__Your assignment__.
The required lines are those that contain "agent"; pull them out of the data and copy them.

Top of Data shown

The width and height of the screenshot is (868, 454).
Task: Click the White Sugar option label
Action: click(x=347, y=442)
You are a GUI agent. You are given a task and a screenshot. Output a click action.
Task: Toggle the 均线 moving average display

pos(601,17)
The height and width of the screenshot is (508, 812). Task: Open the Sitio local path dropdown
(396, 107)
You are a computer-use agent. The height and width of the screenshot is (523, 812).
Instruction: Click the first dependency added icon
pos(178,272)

Bottom of Data shown
Top of Data shown

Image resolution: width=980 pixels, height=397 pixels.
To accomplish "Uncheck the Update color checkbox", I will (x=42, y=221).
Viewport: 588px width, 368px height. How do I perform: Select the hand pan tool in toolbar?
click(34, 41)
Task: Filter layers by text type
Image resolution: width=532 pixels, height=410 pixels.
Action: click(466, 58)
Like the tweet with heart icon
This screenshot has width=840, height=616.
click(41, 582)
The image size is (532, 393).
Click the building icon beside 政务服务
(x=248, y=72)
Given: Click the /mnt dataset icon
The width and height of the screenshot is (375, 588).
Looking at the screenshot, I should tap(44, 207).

Bottom of Data shown

__Reply__.
You are a GUI agent. You are given a task and a screenshot. Output a click action.
You are a computer-use agent. The height and width of the screenshot is (523, 812).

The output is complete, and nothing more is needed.